## BEGIN DATA PROVIDED
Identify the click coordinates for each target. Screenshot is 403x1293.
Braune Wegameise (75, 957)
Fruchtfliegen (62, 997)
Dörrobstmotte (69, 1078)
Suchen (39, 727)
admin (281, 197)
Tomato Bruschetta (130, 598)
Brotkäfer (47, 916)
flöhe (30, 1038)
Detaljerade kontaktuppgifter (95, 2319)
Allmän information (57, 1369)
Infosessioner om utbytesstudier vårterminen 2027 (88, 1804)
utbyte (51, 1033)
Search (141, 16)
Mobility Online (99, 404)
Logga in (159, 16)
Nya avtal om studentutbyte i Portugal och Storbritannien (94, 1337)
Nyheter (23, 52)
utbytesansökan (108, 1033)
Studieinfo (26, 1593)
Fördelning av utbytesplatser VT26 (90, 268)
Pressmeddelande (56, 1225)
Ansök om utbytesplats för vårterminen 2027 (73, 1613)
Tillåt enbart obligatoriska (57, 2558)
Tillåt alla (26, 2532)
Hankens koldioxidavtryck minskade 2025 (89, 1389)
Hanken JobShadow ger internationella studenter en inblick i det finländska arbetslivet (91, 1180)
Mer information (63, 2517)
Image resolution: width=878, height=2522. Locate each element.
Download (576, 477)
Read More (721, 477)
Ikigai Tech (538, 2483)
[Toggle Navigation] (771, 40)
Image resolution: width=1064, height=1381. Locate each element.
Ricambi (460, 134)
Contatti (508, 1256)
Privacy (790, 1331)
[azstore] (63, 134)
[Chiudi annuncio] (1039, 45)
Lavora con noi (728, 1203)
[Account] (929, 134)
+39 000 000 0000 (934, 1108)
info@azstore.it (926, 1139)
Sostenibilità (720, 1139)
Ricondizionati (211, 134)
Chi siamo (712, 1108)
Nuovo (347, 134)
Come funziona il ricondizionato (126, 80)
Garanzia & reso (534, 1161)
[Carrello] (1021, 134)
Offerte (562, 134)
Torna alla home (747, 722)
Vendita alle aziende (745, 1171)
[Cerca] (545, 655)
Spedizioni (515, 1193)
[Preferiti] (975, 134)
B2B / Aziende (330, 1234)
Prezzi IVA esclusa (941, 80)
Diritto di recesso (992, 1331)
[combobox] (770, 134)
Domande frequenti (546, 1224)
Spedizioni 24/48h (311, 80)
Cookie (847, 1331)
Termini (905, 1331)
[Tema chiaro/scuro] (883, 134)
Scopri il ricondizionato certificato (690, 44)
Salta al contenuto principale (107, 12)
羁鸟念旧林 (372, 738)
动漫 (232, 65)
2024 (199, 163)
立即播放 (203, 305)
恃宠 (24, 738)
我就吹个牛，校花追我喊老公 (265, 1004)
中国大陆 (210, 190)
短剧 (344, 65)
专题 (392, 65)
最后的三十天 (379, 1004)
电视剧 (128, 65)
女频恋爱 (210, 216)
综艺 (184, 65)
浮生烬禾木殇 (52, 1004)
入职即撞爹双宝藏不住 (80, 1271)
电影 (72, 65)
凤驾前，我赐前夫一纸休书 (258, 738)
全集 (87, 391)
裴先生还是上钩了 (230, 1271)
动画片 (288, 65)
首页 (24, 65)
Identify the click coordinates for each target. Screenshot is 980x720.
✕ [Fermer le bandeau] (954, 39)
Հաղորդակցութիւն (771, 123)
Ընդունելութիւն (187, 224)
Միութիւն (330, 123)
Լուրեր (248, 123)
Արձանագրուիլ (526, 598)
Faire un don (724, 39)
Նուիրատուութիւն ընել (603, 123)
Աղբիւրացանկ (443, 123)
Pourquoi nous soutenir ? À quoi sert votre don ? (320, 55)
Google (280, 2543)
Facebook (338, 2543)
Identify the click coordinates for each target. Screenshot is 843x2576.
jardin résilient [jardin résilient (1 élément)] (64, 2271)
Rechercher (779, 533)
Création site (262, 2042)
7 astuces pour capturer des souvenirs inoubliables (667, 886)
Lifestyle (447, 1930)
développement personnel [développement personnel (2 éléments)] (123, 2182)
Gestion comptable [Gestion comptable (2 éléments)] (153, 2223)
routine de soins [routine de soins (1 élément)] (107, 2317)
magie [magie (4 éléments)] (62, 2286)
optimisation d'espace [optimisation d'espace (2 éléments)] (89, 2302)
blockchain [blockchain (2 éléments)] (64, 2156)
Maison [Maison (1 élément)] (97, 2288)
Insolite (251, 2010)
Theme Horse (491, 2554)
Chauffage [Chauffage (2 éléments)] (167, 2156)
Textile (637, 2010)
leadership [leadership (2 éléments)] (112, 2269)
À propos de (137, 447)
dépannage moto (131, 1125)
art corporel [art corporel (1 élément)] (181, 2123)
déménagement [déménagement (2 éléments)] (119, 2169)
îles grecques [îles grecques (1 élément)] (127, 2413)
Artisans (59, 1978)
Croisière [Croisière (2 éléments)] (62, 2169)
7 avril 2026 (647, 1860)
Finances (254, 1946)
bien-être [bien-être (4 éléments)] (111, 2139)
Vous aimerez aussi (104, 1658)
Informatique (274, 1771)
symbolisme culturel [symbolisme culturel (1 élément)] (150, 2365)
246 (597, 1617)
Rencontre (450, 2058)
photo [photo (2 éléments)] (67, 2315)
## END DATA PROVIDED
> **WHAT TO PRODUCE**
Output every line of the material above with no changes.

> **ANSWER FOR THE TASK**
Identify the click coordinates for each target. Screenshot is 403x1293.
Braune Wegameise (75, 957)
Fruchtfliegen (62, 997)
Dörrobstmotte (69, 1078)
Suchen (39, 727)
admin (281, 197)
Tomato Bruschetta (130, 598)
Brotkäfer (47, 916)
flöhe (30, 1038)
Detaljerade kontaktuppgifter (95, 2319)
Allmän information (57, 1369)
Infosessioner om utbytesstudier vårterminen 2027 (88, 1804)
utbyte (51, 1033)
Search (141, 16)
Mobility Online (99, 404)
Logga in (159, 16)
Nya avtal om studentutbyte i Portugal och Storbritannien (94, 1337)
Nyheter (23, 52)
utbytesansökan (108, 1033)
Studieinfo (26, 1593)
Fördelning av utbytesplatser VT26 (90, 268)
Pressmeddelande (56, 1225)
Ansök om utbytesplats för vårterminen 2027 (73, 1613)
Tillåt enbart obligatoriska (57, 2558)
Tillåt alla (26, 2532)
Hankens koldioxidavtryck minskade 2025 (89, 1389)
Hanken JobShadow ger internationella studenter en inblick i det finländska arbetslivet (91, 1180)
Mer information (63, 2517)
Image resolution: width=878, height=2522. Locate each element.
Download (576, 477)
Read More (721, 477)
Ikigai Tech (538, 2483)
[Toggle Navigation] (771, 40)
Image resolution: width=1064, height=1381. Locate each element.
Ricambi (460, 134)
Contatti (508, 1256)
Privacy (790, 1331)
[azstore] (63, 134)
[Chiudi annuncio] (1039, 45)
Lavora con noi (728, 1203)
[Account] (929, 134)
+39 000 000 0000 (934, 1108)
info@azstore.it (926, 1139)
Sostenibilità (720, 1139)
Ricondizionati (211, 134)
Chi siamo (712, 1108)
Nuovo (347, 134)
Come funziona il ricondizionato (126, 80)
Garanzia & reso (534, 1161)
[Carrello] (1021, 134)
Offerte (562, 134)
Torna alla home (747, 722)
Vendita alle aziende (745, 1171)
[Cerca] (545, 655)
Spedizioni (515, 1193)
[Preferiti] (975, 134)
B2B / Aziende (330, 1234)
Prezzi IVA esclusa (941, 80)
Diritto di recesso (992, 1331)
[combobox] (770, 134)
Domande frequenti (546, 1224)
Spedizioni 24/48h (311, 80)
Cookie (847, 1331)
Termini (905, 1331)
[Tema chiaro/scuro] (883, 134)
Scopri il ricondizionato certificato (690, 44)
Salta al contenuto principale (107, 12)
羁鸟念旧林 (372, 738)
动漫 (232, 65)
2024 (199, 163)
立即播放 (203, 305)
恃宠 (24, 738)
我就吹个牛，校花追我喊老公 (265, 1004)
中国大陆 (210, 190)
短剧 (344, 65)
专题 (392, 65)
最后的三十天 (379, 1004)
电视剧 (128, 65)
女频恋爱 (210, 216)
综艺 (184, 65)
浮生烬禾木殇 (52, 1004)
入职即撞爹双宝藏不住 (80, 1271)
电影 (72, 65)
凤驾前，我赐前夫一纸休书 (258, 738)
全集 (87, 391)
裴先生还是上钩了 (230, 1271)
动画片 (288, 65)
首页 (24, 65)
Identify the click coordinates for each target. Screenshot is 980x720.
✕ [Fermer le bandeau] (954, 39)
Հաղորդակցութիւն (771, 123)
Ընդունելութիւն (187, 224)
Միութիւն (330, 123)
Լուրեր (248, 123)
Արձանագրուիլ (526, 598)
Faire un don (724, 39)
Նուիրատուութիւն ընել (603, 123)
Աղբիւրացանկ (443, 123)
Pourquoi nous soutenir ? À quoi sert votre don ? (320, 55)
Google (280, 2543)
Facebook (338, 2543)
Identify the click coordinates for each target. Screenshot is 843x2576.
jardin résilient [jardin résilient (1 élément)] (64, 2271)
Rechercher (779, 533)
Création site (262, 2042)
7 astuces pour capturer des souvenirs inoubliables (667, 886)
Lifestyle (447, 1930)
développement personnel [développement personnel (2 éléments)] (123, 2182)
Gestion comptable [Gestion comptable (2 éléments)] (153, 2223)
routine de soins [routine de soins (1 élément)] (107, 2317)
magie [magie (4 éléments)] (62, 2286)
optimisation d'espace [optimisation d'espace (2 éléments)] (89, 2302)
blockchain [blockchain (2 éléments)] (64, 2156)
Maison [Maison (1 élément)] (97, 2288)
Insolite (251, 2010)
Theme Horse (491, 2554)
Chauffage [Chauffage (2 éléments)] (167, 2156)
Textile (637, 2010)
leadership [leadership (2 éléments)] (112, 2269)
À propos de (137, 447)
dépannage moto (131, 1125)
art corporel [art corporel (1 élément)] (181, 2123)
déménagement [déménagement (2 éléments)] (119, 2169)
îles grecques [îles grecques (1 élément)] (127, 2413)
Artisans (59, 1978)
Croisière [Croisière (2 éléments)] (62, 2169)
7 avril 2026 (647, 1860)
Finances (254, 1946)
bien-être [bien-être (4 éléments)] (111, 2139)
Vous aimerez aussi (104, 1658)
Informatique (274, 1771)
symbolisme culturel [symbolisme culturel (1 élément)] (150, 2365)
246 (597, 1617)
Rencontre (450, 2058)
photo [photo (2 éléments)] (67, 2315)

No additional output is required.